Ayan Mahamoud the founder of KAYD, the organisation who run London’s Somali week, told BuzzFeed News that the week was created to be “an inclusive space for all Somalis regardless of their political views”.
“We had seen too many negatives around being Somali, no matter where you’re from – even if you’re British-born,” she said. “But also, we often find there are no spaces where Somaliness is celebrated culturally. There are platforms but those platforms are political.”
Somalis are well known for their poetry, and several nights were dedicated to that.
Farah Gabdon, a young poet who performed work from her book Breathing Just a Little at the Royal Festival Hall, said she found it exciting that Somalis had somewhere to showcase their talent.
Gabdon added: “I feel very proud to have been able to be part of it, and to contribute to something that shines a positive light on Somalis.”
Photographer Amina Adan was on a panel on “reimagining home and identity” that had to have extra seats added due to demand. She told BuzzFeed News she had learned a lot about the new generation of creatives in the Somali community: “It was a prideful moment to share the stage with a film director, a handbag designer, and a fellow photographer whom I look up to.”
She said the festival had become a huge cultural event for Somalis in Britain: “For many like myself, it’s the closest we get to feeling a cultural connection, bringing together Somalis globally for their love of Somalinimo, and it’s often overlooked during Black History Month.”

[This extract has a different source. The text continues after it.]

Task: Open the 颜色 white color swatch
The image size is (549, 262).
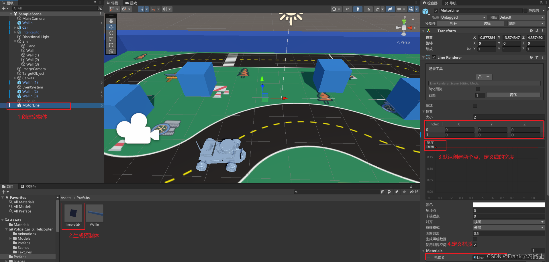Action: click(509, 204)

Abira Hussein is working on an archive exploring Somali heritage, and featured on a panel called “Un-Belonging and In-Between”.
Hussein said that being represented in history is important: “Who matters and who doesn’t, a hierarchy of history is established, and being able to see yourself in places in history is important for your identity and belonging. This is valuable from infancy right up to that Somali kid at school who just can’t stand hearing one more time how they are not wanted in this country.”

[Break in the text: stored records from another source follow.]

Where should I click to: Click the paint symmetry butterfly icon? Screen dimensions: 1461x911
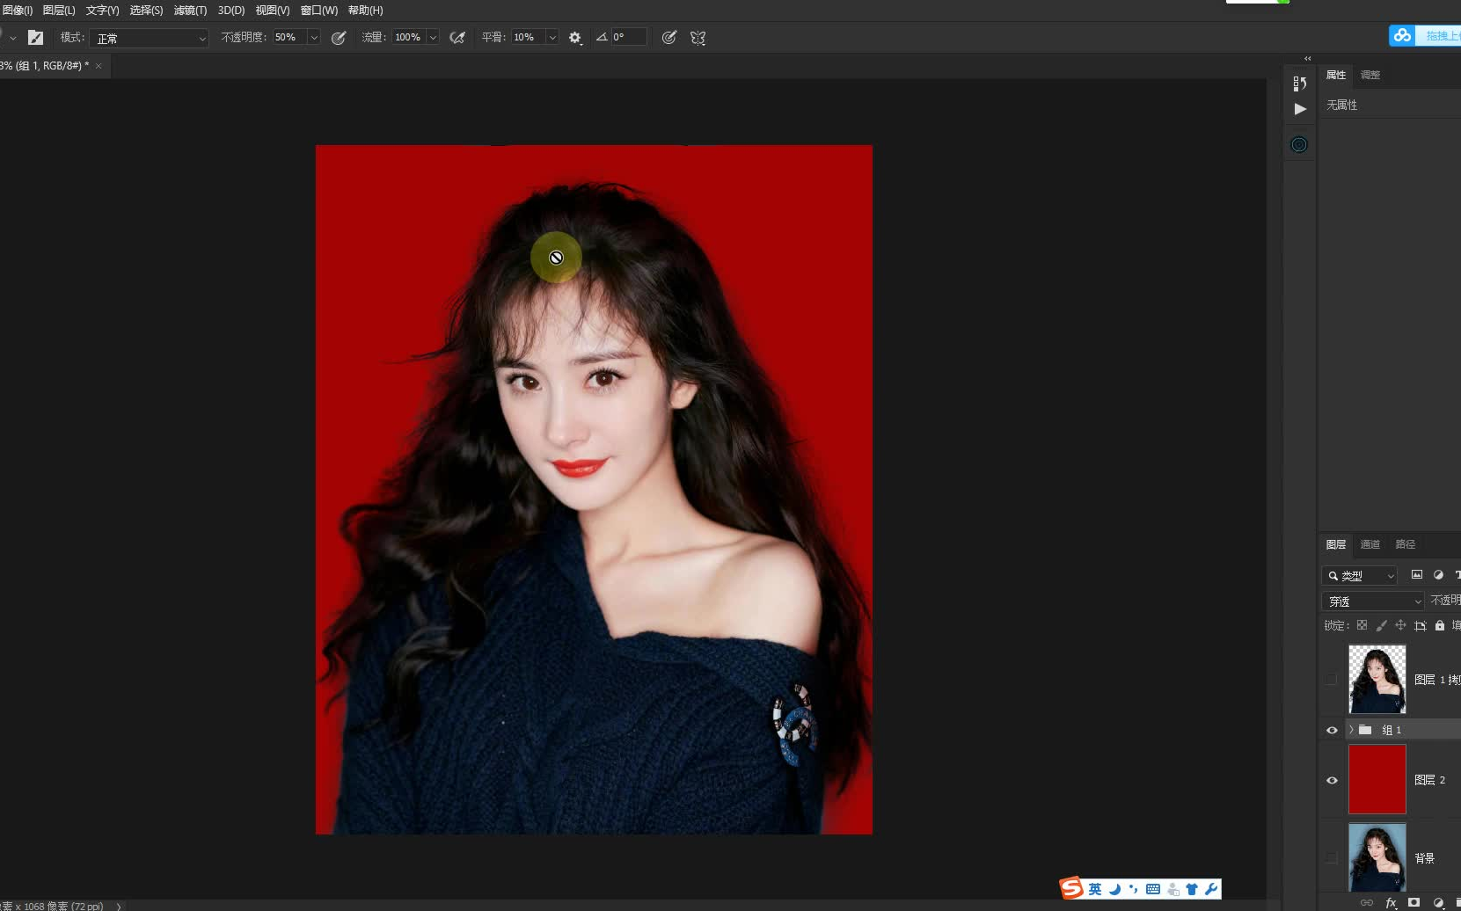coord(698,37)
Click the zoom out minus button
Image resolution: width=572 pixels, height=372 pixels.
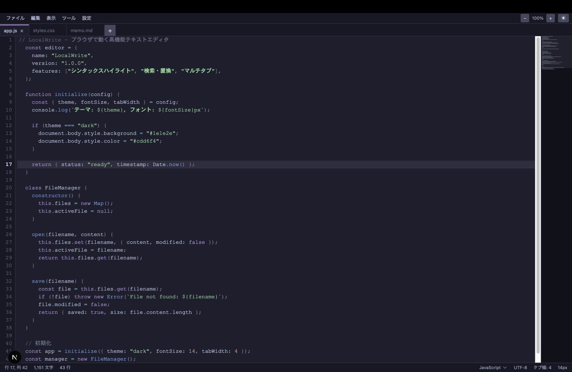(x=525, y=18)
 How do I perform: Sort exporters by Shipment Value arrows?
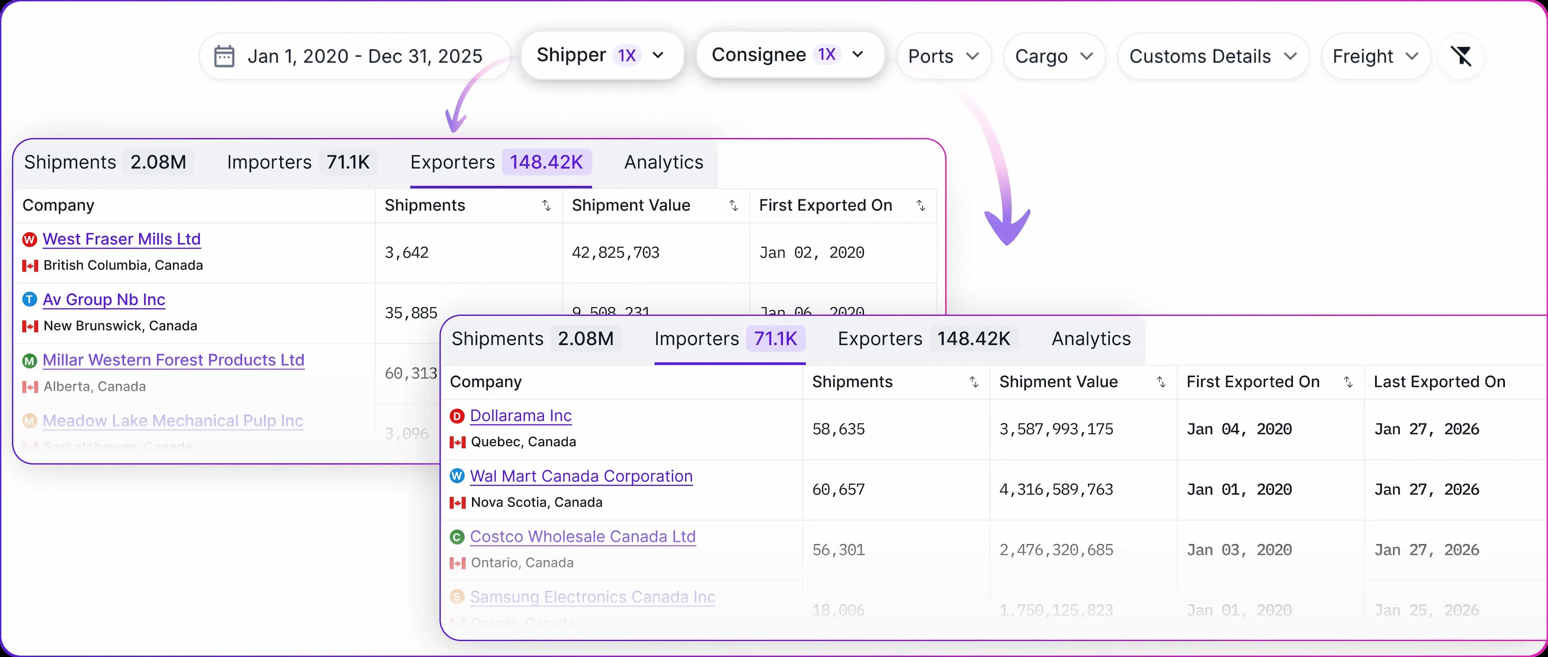[733, 206]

The festival came to a close on Saturday in Hammersmith Town Hall with musical performances from Farxiya Kabayare, Aar Maanta, Maryan Mursal, and Kaltuun Bacado.

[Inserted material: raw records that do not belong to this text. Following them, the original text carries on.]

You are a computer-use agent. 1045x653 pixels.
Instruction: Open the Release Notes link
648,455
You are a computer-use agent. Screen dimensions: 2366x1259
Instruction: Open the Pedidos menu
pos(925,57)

During his performance, Aar Maanta paid tribute to the victims of the latest attacks by wearing a red bandana, which became a symbol of protest over the bombings in Mogadishu.
Right after Aar Maanta’s performance, London mayor Khan publicly spoke about the recent attacks in Somalia. However, his tweet was criticised as it came a fortnight after the truck bombing, and talked of “the Somalian people” instead of the correct term, Somali.
For the organiser Ali, the festival was tinged with the knowledge that the violence in Mogadishu was far from the first experienced by Somalis, and a feeling that it was not going to be the last either.
“But we really wanted to show through the festival the resilience and the strength and their power,” she said, “and the fact that nothing is going to stop us from coming together and celebrating our Somaliness.”